Glass Cleaner. In a spray bottle, combine 1 cup rubbing alcohol, 1 cup water, and 1 tablespoon vinegar. Shake before each use. To use, spray on glass surface or mirror, and wipe with a clean cloth. If you'd rather not use rubbing alcohol, just leave it out.

All-Purpose Cleaner. In a spray bottle, combine 2 cups water, 2 tablespoons lemon juice, 1/2 teaspoon liquid dish soap, 1 tablespoon baking soda, and 1 teaspoon borax. Shake well before using to clean any hard surface, including granite and marble.

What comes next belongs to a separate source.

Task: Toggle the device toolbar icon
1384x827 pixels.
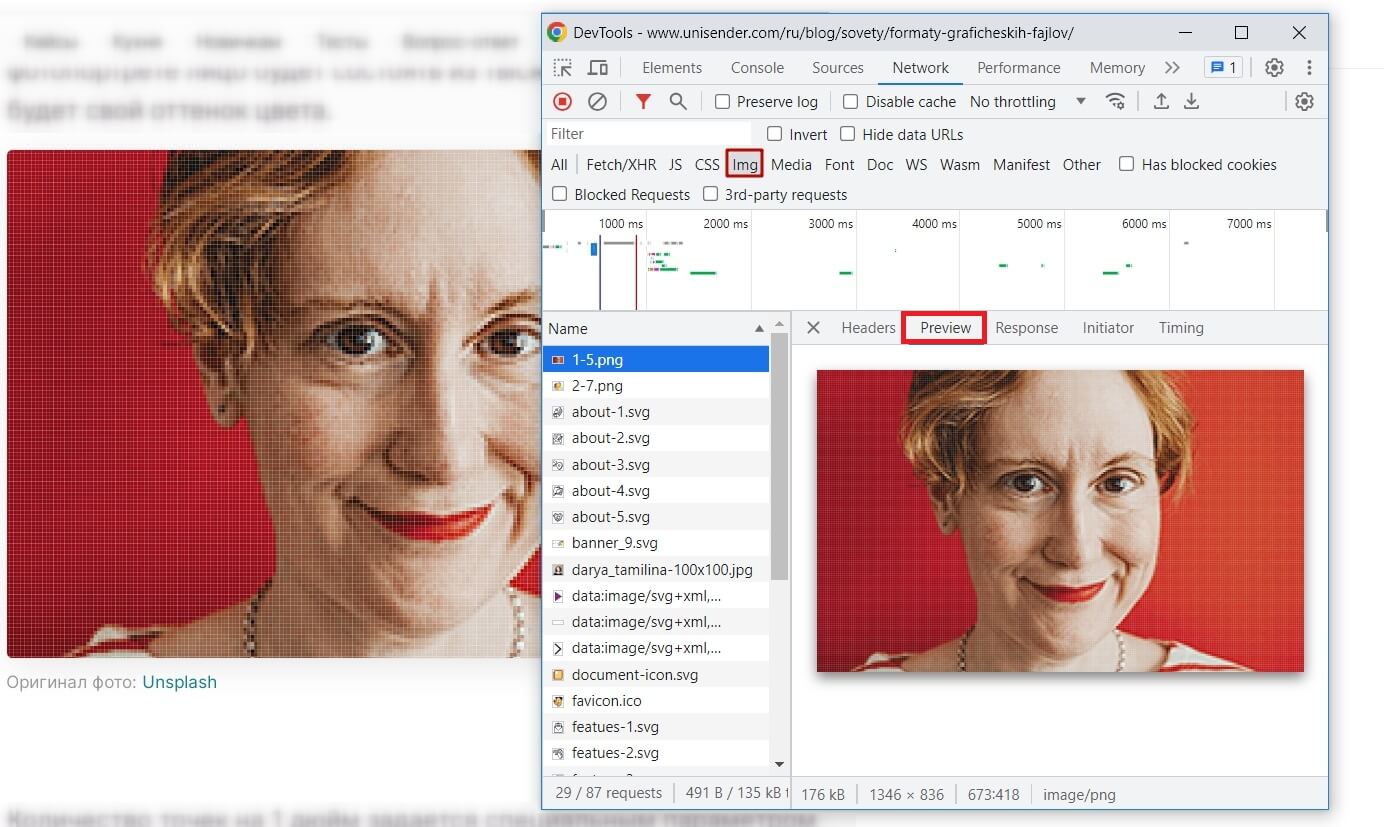Action: click(x=598, y=68)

Air Freshener. In a spray bottle, combine 1 teaspoon baking soda, 1 tablespoon white vinegar, and 2 cups water. Set aside until fi zzing stops, then put on the lid and swirl gently to mix. Shake before each use. To use, spray into the air. If desired, add the juice of 1/2 to 1 lemon for an even fresher smell.

Furniture Polish. In a spray bottle, mix 1/4 cup white vinegar, 1/2 teaspoon lemon juice, and 2 tablespoons vegetable or mineral oil. To use, spray on a soft rag, and rub on wood furniture. Shake before each use.